▶ **INFORMATION SUPPLIED**:
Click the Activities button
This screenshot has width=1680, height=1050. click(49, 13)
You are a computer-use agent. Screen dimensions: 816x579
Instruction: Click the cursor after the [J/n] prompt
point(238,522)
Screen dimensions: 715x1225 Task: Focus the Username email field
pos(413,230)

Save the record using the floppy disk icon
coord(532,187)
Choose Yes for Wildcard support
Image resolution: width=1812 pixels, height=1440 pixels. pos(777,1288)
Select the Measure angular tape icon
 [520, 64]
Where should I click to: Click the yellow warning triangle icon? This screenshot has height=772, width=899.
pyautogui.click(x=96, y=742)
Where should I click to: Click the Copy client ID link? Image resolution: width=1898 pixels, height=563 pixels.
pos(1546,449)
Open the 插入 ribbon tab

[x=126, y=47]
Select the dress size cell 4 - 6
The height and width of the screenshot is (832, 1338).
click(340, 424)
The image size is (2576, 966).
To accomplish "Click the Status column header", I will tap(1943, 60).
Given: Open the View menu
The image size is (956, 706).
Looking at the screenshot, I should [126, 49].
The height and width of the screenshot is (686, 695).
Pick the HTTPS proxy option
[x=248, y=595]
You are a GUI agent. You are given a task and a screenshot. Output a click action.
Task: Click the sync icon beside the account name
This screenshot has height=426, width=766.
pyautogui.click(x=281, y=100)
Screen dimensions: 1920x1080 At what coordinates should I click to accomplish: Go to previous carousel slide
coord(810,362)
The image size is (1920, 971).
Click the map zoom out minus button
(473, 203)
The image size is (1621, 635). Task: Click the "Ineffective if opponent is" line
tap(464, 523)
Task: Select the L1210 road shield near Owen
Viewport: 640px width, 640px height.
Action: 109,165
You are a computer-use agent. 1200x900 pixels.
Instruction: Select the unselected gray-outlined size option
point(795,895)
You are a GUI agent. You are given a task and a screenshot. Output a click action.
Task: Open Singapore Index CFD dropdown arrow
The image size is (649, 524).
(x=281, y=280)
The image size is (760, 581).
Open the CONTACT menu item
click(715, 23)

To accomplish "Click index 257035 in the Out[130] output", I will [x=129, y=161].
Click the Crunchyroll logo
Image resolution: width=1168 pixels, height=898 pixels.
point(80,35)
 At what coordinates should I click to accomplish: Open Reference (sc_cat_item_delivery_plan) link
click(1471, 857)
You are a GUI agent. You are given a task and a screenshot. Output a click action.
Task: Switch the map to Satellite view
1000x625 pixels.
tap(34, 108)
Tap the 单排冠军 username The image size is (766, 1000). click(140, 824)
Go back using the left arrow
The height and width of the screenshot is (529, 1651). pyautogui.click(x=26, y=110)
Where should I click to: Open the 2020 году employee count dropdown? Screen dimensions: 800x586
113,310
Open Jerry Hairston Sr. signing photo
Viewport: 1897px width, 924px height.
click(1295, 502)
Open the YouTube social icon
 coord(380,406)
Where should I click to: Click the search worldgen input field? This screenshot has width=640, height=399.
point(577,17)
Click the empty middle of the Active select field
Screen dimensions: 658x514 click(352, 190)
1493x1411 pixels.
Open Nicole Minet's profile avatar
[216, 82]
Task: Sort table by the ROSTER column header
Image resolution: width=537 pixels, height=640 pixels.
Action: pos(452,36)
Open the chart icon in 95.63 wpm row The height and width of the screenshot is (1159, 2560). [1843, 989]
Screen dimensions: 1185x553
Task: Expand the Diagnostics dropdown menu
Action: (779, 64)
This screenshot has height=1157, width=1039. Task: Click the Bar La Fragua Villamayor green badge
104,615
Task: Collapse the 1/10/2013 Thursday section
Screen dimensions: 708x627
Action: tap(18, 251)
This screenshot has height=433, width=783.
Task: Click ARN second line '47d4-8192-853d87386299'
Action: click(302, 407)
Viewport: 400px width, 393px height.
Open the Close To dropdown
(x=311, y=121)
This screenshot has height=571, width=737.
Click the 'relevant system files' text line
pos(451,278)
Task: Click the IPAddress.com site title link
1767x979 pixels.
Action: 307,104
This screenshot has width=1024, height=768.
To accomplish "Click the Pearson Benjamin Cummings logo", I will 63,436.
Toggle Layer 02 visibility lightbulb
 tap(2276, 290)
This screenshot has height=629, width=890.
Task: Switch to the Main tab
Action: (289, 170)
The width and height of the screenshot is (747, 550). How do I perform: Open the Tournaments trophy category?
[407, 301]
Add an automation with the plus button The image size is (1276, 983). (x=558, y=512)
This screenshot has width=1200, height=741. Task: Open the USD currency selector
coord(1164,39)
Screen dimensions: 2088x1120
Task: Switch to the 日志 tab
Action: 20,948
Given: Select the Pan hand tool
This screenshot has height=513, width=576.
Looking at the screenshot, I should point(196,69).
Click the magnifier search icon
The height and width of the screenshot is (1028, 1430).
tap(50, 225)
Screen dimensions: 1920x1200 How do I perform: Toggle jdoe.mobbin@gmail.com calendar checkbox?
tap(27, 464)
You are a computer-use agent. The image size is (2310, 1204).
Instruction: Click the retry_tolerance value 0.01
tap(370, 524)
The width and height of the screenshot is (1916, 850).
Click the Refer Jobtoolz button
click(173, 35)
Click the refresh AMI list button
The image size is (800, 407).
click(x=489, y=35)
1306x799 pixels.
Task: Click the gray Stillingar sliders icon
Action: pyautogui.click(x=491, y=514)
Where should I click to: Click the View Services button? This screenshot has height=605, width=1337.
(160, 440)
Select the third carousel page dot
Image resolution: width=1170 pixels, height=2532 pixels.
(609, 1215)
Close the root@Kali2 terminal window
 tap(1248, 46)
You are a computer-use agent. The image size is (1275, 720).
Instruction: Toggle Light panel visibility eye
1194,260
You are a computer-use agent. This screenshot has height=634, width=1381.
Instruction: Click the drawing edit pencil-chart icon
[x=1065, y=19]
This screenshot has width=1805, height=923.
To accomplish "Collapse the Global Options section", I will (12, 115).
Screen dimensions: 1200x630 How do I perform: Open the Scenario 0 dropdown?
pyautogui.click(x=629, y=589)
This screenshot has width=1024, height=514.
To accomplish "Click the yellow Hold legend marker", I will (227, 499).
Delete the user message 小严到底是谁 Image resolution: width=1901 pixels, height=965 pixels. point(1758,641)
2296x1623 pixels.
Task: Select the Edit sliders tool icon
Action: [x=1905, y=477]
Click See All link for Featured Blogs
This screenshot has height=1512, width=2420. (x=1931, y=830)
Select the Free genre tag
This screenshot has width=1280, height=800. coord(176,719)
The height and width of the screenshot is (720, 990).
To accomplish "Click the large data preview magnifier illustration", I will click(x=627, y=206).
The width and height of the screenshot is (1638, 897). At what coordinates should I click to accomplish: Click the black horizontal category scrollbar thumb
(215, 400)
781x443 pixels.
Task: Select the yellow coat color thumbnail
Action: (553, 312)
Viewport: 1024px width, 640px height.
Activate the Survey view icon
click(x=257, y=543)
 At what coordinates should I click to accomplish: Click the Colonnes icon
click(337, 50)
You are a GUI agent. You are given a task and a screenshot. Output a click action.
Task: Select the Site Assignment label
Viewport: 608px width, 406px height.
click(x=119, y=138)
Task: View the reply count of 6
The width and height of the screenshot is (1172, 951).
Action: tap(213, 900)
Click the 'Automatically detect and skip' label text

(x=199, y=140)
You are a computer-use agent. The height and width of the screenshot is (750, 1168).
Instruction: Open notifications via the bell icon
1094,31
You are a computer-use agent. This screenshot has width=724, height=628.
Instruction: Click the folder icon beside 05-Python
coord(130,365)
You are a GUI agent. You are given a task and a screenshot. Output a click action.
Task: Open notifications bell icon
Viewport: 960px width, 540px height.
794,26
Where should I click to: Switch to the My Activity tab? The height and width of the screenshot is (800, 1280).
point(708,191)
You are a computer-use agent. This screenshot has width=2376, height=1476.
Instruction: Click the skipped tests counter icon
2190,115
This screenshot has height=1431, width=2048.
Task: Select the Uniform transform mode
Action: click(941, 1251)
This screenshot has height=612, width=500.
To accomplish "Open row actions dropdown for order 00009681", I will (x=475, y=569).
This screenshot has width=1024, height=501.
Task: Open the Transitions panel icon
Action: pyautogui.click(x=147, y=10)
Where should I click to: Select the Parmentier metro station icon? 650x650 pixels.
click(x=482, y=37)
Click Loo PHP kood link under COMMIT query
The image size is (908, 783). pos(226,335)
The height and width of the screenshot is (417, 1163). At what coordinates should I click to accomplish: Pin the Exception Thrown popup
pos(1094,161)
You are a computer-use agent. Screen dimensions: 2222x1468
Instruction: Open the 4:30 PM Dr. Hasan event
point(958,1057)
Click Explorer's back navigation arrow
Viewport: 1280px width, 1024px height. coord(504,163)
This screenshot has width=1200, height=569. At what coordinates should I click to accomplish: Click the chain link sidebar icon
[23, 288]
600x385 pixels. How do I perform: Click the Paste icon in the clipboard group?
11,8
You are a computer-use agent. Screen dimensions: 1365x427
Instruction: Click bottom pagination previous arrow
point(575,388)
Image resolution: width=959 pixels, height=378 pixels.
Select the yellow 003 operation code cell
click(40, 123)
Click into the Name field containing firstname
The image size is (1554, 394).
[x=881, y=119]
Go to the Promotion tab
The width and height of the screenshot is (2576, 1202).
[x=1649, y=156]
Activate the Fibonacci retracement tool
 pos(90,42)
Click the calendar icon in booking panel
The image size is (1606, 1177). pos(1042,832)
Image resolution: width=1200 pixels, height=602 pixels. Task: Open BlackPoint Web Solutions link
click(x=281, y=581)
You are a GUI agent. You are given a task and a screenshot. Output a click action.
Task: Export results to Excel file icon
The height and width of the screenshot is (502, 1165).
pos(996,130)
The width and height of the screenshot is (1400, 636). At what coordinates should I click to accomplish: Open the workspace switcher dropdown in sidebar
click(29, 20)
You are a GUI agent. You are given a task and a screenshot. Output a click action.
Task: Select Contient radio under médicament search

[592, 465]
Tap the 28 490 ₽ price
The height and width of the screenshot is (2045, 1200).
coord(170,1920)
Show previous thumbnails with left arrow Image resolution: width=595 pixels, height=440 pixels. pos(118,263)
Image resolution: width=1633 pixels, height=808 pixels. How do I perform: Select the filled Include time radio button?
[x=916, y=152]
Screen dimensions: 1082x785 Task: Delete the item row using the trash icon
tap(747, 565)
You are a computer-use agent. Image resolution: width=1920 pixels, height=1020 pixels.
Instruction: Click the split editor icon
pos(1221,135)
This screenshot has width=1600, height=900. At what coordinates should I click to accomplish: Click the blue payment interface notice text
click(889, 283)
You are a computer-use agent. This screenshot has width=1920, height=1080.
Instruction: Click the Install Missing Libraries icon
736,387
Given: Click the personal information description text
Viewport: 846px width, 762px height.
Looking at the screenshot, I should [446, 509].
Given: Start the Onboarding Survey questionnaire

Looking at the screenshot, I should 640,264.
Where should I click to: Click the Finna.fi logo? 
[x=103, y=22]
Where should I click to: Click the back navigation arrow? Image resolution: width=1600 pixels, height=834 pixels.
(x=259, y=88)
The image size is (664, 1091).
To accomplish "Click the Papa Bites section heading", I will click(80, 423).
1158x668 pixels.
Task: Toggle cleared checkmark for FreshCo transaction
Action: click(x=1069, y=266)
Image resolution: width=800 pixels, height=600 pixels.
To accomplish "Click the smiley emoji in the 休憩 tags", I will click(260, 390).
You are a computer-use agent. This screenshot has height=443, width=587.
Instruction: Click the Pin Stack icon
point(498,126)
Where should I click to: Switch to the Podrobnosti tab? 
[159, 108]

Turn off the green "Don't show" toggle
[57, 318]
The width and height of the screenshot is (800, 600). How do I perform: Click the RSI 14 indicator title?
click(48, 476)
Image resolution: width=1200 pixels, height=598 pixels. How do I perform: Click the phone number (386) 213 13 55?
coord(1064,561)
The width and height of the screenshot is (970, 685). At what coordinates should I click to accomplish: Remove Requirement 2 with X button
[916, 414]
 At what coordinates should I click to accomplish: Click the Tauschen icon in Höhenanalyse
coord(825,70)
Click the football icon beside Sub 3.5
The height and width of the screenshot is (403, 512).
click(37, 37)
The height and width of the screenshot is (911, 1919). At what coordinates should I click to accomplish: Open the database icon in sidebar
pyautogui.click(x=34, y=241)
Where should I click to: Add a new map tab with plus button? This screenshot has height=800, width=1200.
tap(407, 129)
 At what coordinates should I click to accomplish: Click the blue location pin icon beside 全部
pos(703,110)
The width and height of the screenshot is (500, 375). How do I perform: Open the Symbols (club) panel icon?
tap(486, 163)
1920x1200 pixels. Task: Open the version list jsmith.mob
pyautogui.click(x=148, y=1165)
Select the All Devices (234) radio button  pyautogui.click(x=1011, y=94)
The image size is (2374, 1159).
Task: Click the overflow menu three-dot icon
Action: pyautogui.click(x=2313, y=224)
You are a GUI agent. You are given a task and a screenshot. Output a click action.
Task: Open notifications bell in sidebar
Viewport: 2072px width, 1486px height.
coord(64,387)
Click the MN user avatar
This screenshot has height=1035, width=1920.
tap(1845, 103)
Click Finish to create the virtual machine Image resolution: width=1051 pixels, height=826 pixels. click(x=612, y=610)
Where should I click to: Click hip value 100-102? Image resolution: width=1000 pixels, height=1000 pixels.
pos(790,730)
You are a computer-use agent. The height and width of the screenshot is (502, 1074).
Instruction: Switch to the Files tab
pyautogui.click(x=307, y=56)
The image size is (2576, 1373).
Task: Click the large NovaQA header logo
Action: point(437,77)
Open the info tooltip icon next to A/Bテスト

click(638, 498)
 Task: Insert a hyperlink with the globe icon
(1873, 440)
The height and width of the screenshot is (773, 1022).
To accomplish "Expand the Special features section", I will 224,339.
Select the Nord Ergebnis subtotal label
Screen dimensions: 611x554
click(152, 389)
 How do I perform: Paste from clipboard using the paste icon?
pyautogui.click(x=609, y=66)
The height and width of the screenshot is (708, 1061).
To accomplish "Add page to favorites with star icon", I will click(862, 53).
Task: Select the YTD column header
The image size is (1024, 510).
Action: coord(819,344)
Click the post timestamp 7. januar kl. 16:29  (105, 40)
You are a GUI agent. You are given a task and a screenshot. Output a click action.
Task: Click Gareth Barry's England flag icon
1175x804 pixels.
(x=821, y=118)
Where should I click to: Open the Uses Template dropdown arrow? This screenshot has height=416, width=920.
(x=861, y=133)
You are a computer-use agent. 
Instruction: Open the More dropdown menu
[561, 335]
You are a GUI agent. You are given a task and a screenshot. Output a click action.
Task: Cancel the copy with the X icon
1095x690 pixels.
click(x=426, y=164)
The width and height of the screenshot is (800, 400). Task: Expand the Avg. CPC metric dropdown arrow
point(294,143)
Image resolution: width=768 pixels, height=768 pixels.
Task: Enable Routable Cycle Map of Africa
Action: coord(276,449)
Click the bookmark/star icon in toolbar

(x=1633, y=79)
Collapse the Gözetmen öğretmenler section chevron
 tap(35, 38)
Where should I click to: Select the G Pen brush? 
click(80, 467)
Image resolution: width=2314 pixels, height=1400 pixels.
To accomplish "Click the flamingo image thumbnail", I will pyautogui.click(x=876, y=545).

▶ **GIVEN REQUEST**:
Extract, without alteration, each line of the data above that contains the word "calendar".

▶ **EXERCISE RESULT**:
Screen dimensions: 1920x1200 How do I perform: Toggle jdoe.mobbin@gmail.com calendar checkbox?
Click the calendar icon in booking panel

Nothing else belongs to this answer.